Activity: Find the line containing "Home (19, 107)" in the entries below. Restate it and each line after it, word for word, up to and including the line containing "EN (38, 208)".

Information Block Start

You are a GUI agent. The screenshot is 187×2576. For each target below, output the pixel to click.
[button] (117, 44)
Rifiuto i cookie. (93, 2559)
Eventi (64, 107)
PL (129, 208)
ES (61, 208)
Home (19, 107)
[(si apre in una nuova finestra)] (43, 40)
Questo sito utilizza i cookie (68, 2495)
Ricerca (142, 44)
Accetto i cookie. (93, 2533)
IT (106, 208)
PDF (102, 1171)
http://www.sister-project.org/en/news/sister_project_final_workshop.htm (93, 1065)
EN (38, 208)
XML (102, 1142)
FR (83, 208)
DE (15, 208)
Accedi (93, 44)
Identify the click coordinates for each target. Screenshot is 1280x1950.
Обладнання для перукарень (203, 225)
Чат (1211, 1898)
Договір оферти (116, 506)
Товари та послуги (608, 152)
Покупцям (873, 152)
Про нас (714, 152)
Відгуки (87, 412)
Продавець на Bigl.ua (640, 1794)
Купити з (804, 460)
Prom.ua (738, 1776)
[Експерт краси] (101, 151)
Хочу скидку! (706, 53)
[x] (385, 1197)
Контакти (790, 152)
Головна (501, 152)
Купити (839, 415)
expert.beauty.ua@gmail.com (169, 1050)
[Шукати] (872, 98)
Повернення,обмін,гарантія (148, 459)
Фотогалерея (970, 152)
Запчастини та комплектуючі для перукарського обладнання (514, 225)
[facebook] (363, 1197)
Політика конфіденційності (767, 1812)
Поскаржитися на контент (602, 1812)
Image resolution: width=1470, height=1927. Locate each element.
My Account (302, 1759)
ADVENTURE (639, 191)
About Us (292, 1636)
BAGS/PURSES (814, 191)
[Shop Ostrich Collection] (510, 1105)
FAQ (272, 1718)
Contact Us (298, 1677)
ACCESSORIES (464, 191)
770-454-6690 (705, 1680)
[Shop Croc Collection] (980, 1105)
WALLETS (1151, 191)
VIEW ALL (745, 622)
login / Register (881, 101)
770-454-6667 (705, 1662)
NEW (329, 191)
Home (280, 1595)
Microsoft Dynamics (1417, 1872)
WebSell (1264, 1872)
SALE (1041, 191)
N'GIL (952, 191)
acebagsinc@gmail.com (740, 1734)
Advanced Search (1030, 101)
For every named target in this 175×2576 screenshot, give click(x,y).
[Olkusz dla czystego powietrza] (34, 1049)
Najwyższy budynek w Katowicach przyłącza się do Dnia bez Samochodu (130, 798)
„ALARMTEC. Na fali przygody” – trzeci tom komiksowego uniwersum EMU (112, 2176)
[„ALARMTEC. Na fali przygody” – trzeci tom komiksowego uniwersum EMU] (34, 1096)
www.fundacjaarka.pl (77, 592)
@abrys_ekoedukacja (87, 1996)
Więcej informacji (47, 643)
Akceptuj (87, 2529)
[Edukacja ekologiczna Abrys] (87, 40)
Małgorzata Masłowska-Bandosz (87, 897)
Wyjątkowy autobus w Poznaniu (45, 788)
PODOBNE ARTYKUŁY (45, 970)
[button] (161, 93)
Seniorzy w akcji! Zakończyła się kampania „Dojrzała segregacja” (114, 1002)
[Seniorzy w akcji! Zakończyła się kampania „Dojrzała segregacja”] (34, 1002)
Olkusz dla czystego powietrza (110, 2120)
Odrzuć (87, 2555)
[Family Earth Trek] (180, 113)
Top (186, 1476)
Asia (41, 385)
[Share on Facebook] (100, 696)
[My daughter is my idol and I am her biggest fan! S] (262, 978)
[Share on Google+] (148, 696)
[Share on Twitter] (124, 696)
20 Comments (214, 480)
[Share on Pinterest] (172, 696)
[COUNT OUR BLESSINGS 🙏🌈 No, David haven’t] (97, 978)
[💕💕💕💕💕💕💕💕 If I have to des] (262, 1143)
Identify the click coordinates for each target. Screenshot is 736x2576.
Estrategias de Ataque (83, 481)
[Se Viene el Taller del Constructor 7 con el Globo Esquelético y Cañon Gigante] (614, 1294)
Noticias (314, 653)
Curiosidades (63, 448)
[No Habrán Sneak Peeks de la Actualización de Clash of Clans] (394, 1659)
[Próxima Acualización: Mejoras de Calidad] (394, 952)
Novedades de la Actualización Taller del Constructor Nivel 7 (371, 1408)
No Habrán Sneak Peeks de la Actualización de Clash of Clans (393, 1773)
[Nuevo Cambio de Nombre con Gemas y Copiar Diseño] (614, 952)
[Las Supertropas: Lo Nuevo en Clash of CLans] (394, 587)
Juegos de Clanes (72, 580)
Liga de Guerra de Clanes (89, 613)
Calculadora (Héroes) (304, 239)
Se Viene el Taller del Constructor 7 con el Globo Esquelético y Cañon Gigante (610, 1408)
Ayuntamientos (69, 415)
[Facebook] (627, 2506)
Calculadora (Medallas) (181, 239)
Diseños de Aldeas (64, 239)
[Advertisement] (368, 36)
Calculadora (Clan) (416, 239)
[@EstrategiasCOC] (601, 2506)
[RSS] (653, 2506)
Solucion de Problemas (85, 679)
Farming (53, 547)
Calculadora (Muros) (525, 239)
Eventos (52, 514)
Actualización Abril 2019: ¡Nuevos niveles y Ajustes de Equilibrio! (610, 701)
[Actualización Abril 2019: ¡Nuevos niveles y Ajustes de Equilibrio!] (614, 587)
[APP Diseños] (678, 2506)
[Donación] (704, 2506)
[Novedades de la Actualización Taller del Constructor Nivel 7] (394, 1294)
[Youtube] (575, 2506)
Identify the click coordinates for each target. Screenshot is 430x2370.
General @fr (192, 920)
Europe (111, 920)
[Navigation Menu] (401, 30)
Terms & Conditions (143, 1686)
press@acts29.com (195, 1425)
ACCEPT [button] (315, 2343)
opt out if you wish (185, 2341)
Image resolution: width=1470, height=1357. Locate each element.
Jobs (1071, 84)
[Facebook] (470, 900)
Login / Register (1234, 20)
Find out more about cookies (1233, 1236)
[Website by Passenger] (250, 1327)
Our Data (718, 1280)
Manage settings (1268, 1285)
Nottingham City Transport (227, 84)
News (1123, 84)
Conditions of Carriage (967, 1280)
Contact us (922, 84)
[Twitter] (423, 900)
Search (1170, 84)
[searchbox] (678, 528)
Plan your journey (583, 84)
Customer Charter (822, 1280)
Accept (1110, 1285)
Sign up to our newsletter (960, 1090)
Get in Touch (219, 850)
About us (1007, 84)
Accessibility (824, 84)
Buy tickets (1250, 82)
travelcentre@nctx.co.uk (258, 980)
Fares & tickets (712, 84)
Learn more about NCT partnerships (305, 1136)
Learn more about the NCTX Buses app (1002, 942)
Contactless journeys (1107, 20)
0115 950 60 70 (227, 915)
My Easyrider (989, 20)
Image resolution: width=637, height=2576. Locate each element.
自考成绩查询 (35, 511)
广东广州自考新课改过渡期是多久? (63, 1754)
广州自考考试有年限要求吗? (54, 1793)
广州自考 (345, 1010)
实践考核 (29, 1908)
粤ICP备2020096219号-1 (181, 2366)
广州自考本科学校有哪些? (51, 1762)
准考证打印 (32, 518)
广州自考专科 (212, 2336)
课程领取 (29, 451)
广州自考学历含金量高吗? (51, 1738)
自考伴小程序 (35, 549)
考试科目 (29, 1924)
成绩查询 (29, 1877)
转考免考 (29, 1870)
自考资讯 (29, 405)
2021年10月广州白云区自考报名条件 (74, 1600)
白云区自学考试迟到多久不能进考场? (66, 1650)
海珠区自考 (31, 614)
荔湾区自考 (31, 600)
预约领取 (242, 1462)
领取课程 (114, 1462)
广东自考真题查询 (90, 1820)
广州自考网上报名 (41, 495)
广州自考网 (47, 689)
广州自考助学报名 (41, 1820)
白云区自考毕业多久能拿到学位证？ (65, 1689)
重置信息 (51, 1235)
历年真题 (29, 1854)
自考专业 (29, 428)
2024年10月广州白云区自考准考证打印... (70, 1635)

Information Block End

Your solution:
Home (19, 107)
[(si apre in una nuova finestra)] (43, 40)
Questo sito utilizza i cookie (68, 2495)
Ricerca (142, 44)
Accetto i cookie. (93, 2533)
IT (106, 208)
PDF (102, 1171)
http://www.sister-project.org/en/news/sister_project_final_workshop.htm (93, 1065)
EN (38, 208)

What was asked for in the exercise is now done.